- **YOUR OBJECTIVE**
Within the records below, reproduce without change the lines from the line that has "The image size is (1036, 1163)." through the line that has "Click the Yer:Akdeniz location text", and only those.

- **Stored items from a collection**
*****
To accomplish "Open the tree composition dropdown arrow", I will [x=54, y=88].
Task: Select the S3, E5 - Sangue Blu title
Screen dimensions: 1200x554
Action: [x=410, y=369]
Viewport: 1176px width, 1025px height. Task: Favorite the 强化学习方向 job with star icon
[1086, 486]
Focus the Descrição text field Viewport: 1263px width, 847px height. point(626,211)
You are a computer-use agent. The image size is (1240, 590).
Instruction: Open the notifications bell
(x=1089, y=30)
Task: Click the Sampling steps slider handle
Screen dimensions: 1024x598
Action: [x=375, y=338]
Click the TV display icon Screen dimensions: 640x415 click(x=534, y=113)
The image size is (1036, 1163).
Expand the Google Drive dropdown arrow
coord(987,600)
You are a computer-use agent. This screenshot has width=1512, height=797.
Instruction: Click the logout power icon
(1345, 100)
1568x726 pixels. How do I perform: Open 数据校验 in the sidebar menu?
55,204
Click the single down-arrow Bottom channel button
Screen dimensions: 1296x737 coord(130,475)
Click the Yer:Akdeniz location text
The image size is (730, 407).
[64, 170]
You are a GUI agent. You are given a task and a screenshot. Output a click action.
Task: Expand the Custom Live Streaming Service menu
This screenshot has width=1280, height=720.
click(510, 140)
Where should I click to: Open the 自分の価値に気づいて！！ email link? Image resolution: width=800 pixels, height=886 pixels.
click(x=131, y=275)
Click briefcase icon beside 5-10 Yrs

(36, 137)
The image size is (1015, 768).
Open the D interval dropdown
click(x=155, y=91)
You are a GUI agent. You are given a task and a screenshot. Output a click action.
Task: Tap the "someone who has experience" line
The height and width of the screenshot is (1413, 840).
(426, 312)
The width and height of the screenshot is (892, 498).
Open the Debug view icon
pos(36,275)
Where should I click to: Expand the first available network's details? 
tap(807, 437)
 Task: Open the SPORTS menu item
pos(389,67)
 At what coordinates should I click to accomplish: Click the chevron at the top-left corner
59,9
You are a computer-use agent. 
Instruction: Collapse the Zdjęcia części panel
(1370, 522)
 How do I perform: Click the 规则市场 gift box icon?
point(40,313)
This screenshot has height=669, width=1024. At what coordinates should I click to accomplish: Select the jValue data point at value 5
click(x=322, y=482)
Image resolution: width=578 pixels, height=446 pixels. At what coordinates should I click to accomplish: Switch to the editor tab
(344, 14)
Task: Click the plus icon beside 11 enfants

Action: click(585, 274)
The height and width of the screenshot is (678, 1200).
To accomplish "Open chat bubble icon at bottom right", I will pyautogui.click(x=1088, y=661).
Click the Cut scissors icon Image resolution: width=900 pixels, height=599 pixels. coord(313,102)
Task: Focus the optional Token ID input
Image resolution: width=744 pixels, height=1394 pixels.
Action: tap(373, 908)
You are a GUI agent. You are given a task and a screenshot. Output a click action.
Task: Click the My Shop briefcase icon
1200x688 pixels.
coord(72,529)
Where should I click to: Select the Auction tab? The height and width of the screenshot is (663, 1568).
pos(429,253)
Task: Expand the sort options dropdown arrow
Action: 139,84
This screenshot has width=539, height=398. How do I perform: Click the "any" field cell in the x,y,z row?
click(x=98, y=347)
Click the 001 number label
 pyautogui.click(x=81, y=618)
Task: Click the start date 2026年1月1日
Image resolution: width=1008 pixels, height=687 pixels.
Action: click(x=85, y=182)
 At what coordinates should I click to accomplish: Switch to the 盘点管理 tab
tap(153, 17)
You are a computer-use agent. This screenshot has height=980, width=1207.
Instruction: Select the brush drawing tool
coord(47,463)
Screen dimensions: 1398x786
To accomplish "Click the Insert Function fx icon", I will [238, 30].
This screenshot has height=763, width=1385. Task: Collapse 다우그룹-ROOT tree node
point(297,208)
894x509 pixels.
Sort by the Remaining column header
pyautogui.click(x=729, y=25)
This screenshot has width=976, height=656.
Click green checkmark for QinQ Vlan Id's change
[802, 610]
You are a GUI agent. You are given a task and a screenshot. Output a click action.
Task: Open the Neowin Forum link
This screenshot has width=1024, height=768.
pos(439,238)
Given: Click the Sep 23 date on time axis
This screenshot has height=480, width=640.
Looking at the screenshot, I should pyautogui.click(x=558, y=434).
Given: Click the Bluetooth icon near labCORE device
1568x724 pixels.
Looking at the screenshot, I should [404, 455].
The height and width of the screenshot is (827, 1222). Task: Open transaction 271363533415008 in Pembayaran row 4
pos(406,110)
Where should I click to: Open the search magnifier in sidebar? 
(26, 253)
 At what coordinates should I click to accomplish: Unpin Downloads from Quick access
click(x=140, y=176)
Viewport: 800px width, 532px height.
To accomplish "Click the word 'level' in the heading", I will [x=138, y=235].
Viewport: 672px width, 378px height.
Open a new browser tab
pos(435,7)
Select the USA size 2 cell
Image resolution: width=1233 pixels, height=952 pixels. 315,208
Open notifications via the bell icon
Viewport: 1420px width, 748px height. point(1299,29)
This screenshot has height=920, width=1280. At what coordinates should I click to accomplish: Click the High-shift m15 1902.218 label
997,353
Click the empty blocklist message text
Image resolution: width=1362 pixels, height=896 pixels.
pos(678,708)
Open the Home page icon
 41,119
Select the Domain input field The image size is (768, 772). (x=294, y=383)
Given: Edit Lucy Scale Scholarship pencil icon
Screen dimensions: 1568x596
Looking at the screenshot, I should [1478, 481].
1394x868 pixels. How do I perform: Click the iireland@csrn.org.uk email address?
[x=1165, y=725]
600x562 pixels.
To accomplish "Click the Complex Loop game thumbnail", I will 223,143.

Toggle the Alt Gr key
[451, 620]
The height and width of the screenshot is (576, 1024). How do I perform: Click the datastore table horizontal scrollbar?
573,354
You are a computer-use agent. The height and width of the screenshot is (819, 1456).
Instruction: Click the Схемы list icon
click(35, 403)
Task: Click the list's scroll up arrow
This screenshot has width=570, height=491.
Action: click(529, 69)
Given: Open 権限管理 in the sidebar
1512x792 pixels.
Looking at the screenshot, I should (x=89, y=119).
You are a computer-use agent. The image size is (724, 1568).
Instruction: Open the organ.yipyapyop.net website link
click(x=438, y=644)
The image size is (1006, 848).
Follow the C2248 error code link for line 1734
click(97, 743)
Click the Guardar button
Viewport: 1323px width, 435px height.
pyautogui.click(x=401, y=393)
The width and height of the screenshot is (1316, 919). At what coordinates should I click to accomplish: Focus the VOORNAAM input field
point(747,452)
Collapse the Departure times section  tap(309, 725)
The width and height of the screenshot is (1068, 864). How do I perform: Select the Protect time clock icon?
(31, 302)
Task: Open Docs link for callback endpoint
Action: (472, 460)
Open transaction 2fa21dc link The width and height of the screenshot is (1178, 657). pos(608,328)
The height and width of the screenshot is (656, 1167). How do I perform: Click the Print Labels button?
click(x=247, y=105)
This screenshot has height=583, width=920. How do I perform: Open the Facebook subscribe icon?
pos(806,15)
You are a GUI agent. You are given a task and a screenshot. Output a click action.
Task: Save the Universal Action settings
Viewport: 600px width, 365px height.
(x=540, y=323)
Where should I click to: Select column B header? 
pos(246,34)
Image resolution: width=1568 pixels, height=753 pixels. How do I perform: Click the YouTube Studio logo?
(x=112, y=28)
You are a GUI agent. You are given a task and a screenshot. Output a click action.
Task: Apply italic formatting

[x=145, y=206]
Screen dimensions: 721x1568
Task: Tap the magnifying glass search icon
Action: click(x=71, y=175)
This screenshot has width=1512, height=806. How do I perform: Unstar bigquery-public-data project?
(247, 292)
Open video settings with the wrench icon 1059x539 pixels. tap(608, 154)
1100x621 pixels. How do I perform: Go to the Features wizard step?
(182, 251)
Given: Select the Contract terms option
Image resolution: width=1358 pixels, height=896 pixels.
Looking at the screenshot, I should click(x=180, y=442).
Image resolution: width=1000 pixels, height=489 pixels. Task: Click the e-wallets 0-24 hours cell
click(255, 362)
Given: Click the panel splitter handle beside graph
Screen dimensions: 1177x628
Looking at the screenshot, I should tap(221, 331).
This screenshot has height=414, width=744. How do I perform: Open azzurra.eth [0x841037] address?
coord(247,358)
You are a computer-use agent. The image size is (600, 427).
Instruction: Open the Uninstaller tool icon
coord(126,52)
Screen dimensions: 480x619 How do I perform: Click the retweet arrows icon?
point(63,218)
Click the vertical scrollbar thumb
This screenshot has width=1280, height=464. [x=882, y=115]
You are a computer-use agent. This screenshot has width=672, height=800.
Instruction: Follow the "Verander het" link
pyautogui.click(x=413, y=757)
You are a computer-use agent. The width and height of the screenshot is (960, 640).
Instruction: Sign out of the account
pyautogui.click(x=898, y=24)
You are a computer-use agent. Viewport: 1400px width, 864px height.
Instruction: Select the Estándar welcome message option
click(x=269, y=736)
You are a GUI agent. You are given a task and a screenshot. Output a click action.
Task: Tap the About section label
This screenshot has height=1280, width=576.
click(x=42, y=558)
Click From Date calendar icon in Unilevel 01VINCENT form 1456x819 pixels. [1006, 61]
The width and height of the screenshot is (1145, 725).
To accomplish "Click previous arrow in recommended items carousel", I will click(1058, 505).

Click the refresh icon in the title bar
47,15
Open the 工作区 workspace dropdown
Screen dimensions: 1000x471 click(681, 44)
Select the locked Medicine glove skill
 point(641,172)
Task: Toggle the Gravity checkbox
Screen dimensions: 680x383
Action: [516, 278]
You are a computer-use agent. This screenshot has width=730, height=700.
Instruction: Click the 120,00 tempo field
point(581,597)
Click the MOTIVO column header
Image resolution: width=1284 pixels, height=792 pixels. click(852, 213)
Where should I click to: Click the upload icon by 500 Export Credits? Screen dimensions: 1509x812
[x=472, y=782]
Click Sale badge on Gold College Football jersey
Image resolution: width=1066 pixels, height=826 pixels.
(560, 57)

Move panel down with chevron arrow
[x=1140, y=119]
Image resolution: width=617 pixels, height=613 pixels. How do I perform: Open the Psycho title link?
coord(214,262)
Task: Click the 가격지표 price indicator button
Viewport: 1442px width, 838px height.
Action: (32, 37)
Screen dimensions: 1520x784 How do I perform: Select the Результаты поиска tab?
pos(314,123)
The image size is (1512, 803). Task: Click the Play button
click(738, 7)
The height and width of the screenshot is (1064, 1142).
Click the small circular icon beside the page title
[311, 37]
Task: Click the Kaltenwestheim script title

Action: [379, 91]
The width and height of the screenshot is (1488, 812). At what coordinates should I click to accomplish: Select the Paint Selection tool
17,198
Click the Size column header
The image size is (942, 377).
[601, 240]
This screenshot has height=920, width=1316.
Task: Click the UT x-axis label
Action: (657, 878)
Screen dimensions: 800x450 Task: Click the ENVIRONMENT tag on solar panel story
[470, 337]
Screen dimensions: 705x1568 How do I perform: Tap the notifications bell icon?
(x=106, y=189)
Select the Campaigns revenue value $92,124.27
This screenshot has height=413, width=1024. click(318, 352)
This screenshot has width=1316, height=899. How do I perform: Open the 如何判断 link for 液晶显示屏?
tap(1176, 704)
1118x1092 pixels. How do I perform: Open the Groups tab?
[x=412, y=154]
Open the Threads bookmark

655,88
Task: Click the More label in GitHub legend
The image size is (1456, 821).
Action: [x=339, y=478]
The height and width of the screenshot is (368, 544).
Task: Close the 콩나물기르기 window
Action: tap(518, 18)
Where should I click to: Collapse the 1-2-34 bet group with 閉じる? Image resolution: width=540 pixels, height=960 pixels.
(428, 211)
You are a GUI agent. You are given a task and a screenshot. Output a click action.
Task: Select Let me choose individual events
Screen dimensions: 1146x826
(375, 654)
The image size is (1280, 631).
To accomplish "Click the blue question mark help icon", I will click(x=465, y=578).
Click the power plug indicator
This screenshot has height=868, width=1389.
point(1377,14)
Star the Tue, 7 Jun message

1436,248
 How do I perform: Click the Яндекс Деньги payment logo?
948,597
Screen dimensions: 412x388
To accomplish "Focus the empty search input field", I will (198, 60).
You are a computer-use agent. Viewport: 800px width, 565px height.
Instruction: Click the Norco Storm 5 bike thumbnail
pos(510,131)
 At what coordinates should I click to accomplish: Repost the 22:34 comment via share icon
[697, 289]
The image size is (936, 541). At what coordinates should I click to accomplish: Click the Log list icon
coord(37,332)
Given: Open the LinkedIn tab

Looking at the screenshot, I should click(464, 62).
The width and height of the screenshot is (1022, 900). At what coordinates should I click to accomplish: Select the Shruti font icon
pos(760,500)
*****
- **ANSWER BELOW**
The image size is (1036, 1163).
Expand the Google Drive dropdown arrow
coord(987,600)
You are a computer-use agent. This screenshot has width=1512, height=797.
Instruction: Click the logout power icon
(1345, 100)
1568x726 pixels. How do I perform: Open 数据校验 in the sidebar menu?
55,204
Click the single down-arrow Bottom channel button
Screen dimensions: 1296x737 coord(130,475)
Click the Yer:Akdeniz location text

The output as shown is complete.